Please return only the lines from the one with "The image size is (1170, 592)." through the final line of the data, unchanged, with pictures omitted.

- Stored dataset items
━━━━━━━━━━━━━━━━━━━━

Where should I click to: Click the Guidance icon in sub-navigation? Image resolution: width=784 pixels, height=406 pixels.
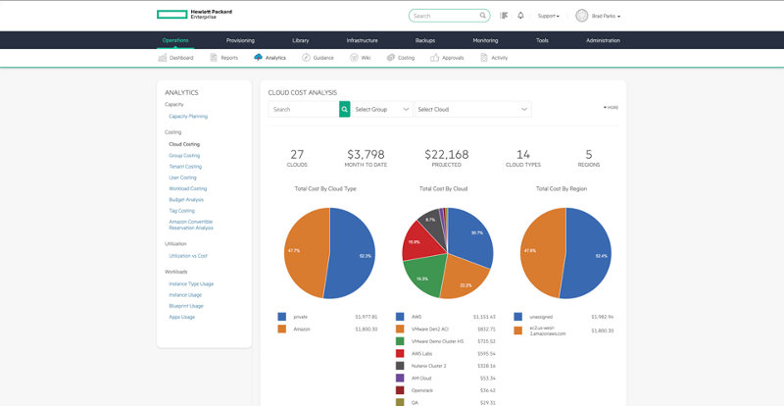point(305,58)
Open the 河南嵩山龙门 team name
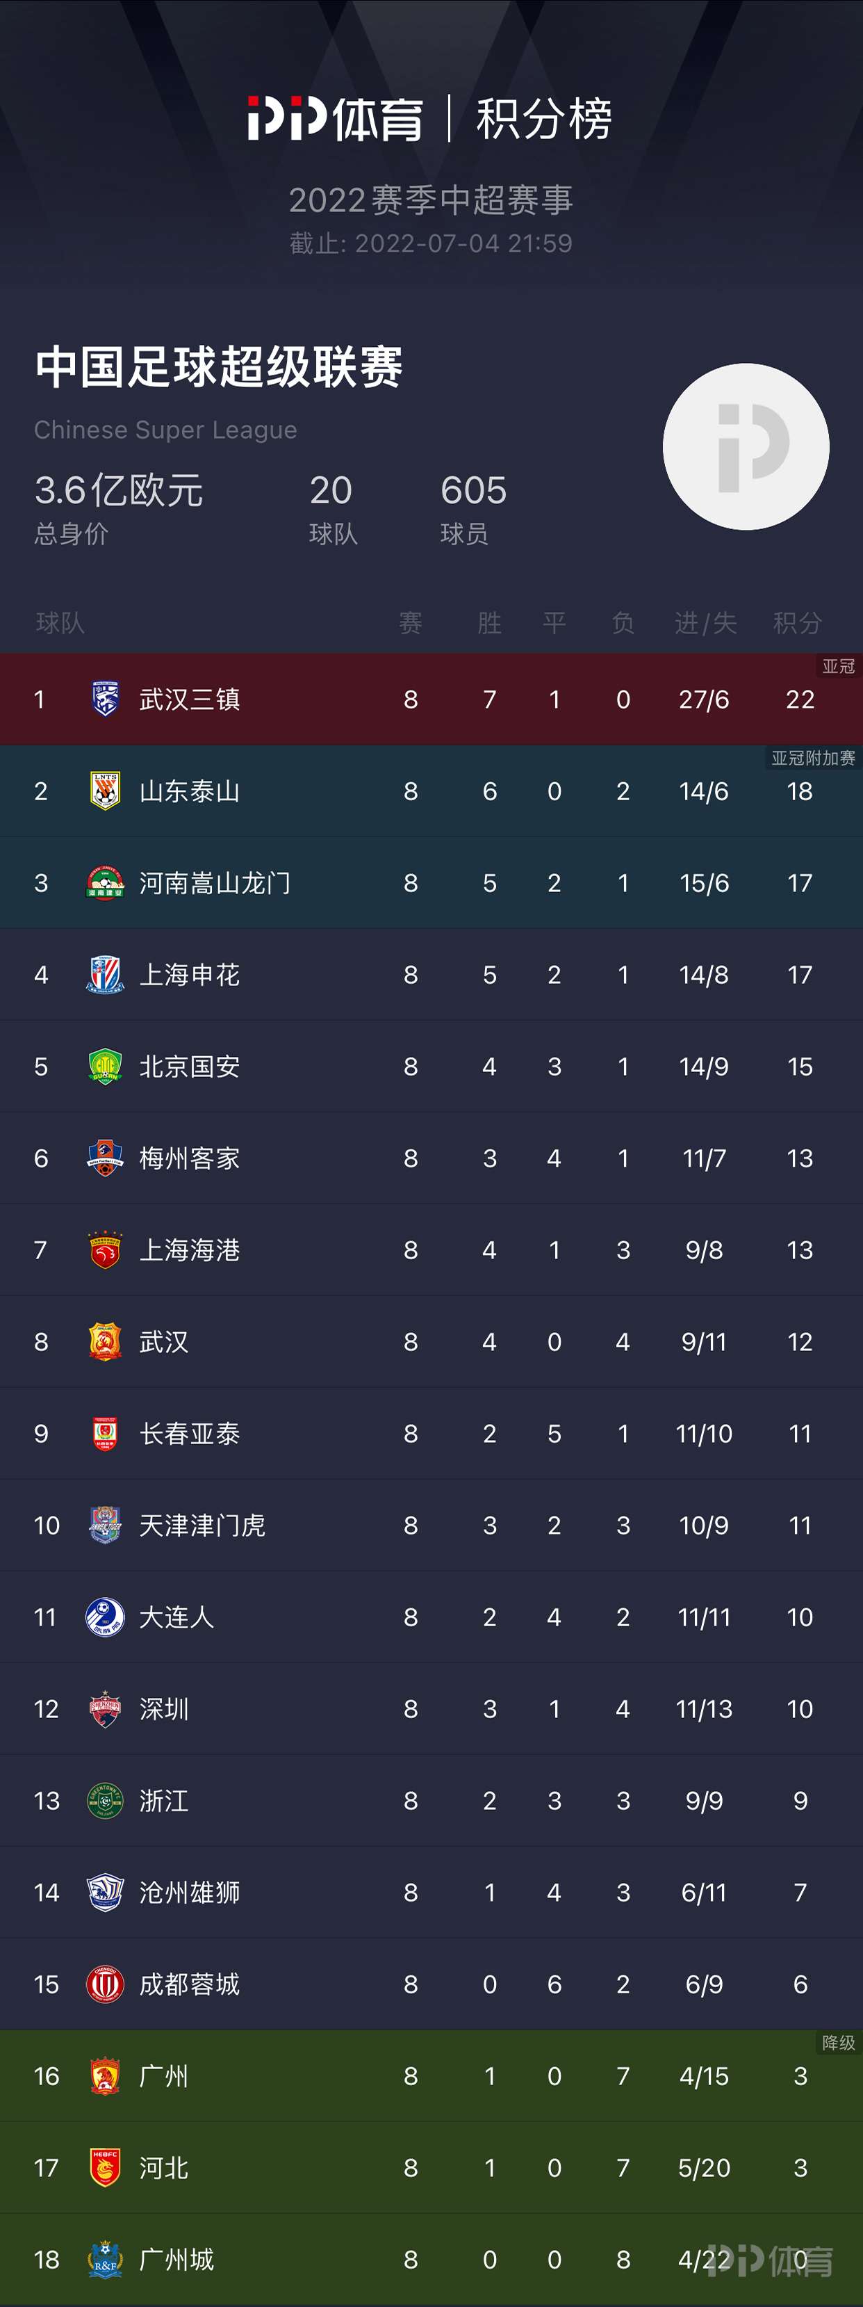 215,883
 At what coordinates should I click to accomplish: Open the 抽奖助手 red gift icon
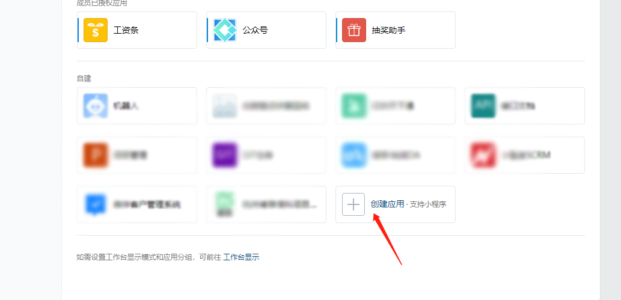pyautogui.click(x=353, y=30)

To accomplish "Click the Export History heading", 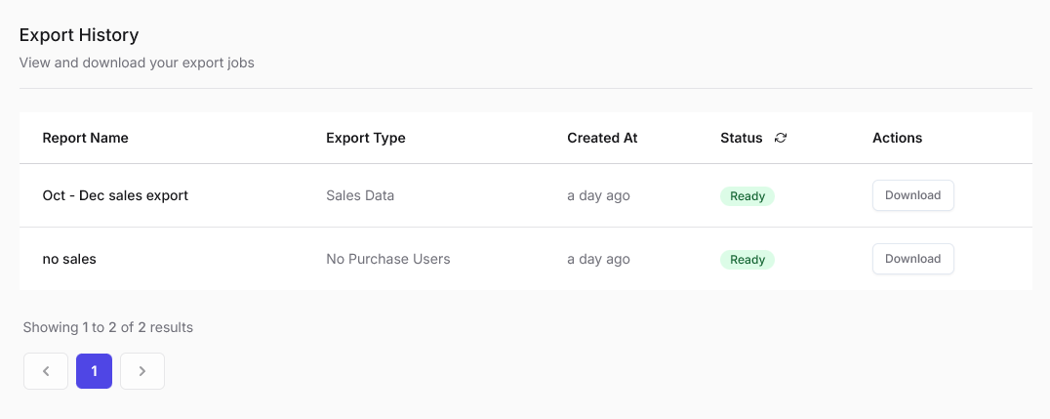I will [x=79, y=35].
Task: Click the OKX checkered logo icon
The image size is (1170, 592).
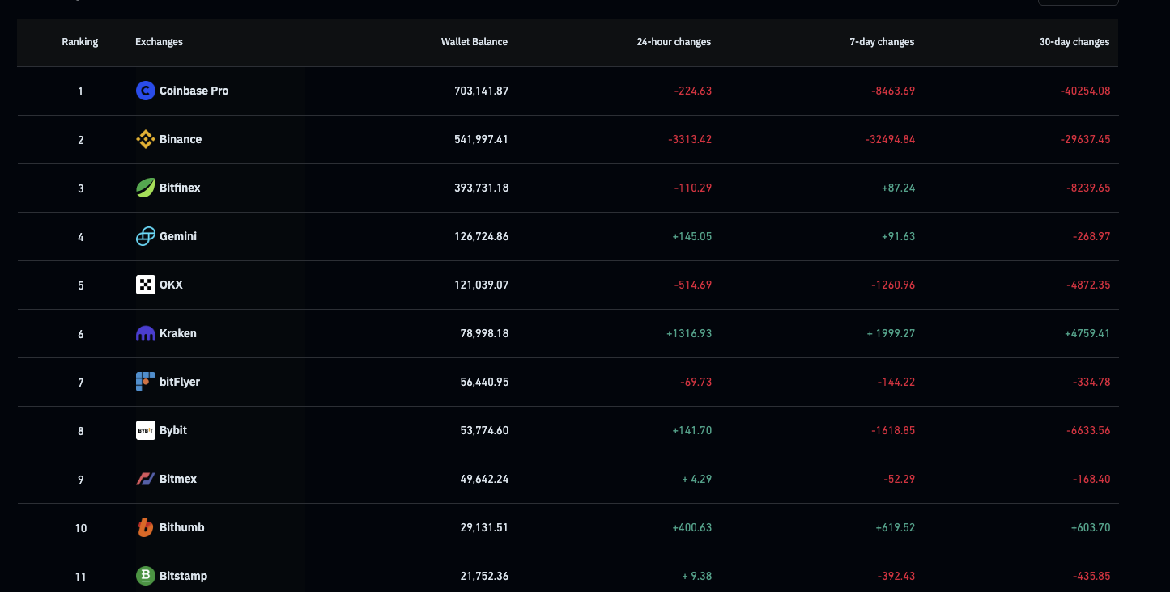Action: coord(144,285)
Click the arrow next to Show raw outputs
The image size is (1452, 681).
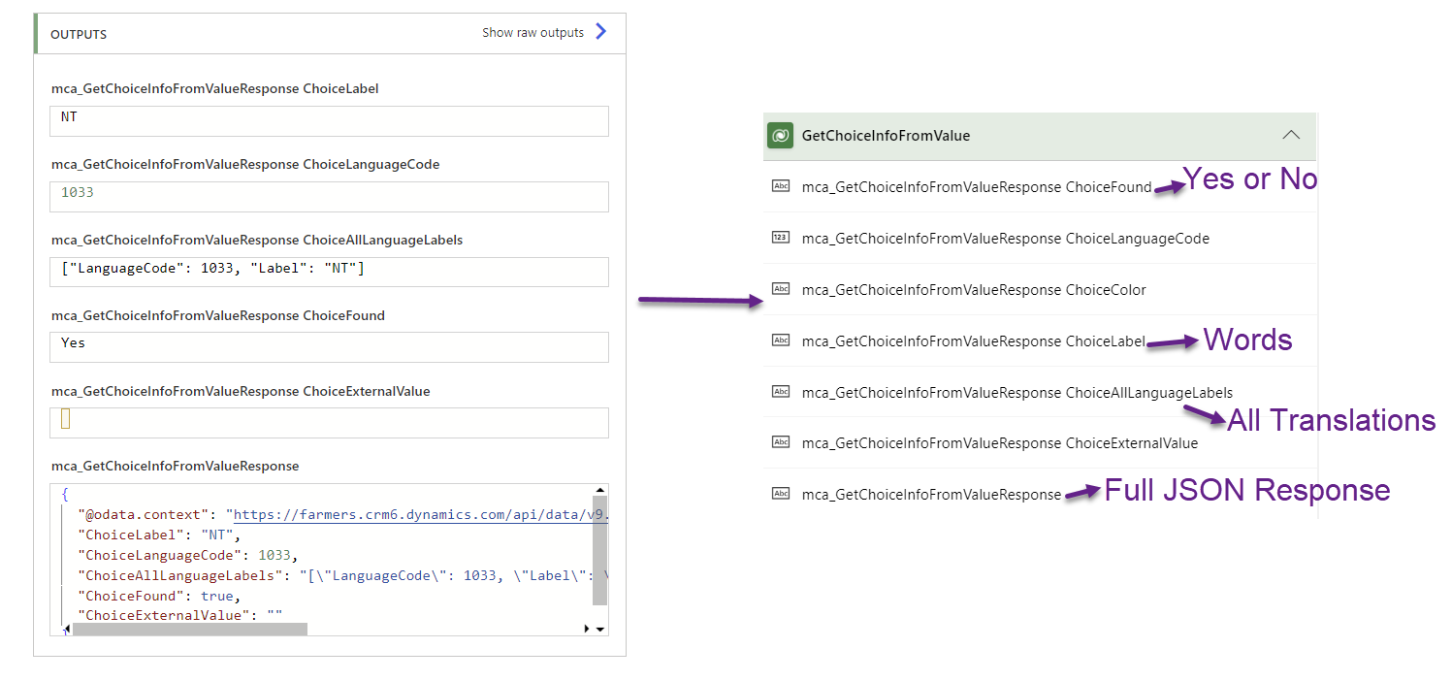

━━━━━━━━━━━━━━━━━━━━

- ANSWER SPACE
The image size is (1170, 592).
Action: coord(144,285)
Click the arrow next to Show raw outputs
The image size is (1452, 681).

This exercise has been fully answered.